Chávez Morán and Grupo Vidanta also brought a Cirque du Soleil dinner show, titled JOYÀ, to Vidanta Riviera Maya.

In April 2016, Chávez Morán announced that Grupo Vidanta will be investing nearly $150 million and partnering with Hakkasan Group. In February 2018, the two companies debuted four new concepts at the Vidanta Los Cabos resort as part of this collaboration: OMNIA Dayclub, Herringbone, SHOREbar and Casa Calavera. In addition, it will be opening a theme park in Nuevo Vallarta in collaboration with Cirque du Soleil in 2023.

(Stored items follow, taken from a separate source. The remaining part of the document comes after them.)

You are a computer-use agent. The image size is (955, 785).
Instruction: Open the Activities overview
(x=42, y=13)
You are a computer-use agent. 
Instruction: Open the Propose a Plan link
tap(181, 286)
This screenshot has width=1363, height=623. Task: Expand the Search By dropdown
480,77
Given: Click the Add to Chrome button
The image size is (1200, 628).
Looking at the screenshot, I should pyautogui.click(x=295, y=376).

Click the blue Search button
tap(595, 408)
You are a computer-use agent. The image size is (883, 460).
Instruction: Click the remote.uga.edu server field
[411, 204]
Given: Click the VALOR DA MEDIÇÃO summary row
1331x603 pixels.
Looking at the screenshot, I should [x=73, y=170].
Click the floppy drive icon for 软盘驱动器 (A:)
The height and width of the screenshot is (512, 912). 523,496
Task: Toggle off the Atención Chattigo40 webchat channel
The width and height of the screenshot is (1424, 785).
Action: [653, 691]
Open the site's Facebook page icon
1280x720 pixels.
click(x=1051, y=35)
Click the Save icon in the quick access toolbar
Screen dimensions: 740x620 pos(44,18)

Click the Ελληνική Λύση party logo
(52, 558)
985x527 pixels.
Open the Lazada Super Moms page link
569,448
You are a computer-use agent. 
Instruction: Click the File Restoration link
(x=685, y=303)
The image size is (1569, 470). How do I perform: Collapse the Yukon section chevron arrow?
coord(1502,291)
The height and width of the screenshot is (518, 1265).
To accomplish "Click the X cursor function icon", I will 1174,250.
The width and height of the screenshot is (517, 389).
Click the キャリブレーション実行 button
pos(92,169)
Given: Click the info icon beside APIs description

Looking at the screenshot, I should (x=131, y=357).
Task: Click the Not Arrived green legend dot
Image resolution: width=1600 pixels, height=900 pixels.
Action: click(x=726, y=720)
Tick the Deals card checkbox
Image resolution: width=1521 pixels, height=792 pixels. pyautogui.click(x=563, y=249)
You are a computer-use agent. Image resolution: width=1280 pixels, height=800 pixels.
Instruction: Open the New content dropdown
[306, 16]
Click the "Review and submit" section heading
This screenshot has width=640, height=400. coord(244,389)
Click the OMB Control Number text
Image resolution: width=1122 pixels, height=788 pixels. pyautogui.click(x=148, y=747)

In November 2018, it was announced that Chávez Morán will be a part of the business advisory council to Mexico's President-elect Andrés Manuel López Obrador.

==Awards==
- In March 2016, he was named Tourism Entrepreneur of the Year by Mexico's Confederation of National Chambers of Commerce, Services, and Tourism (CONCANACO Servytur).
- On November 17, 2015 Chávez Morán was given the Distinguished Leadership Award for the Americas Award by the Inter-American Dialogue in recognition of his philanthropic investments.
- On March 11, 2016, Daniel Chávez Morán was recognized with the Lifetime Achievement in Entrepreneurship Award by the Mexican Government.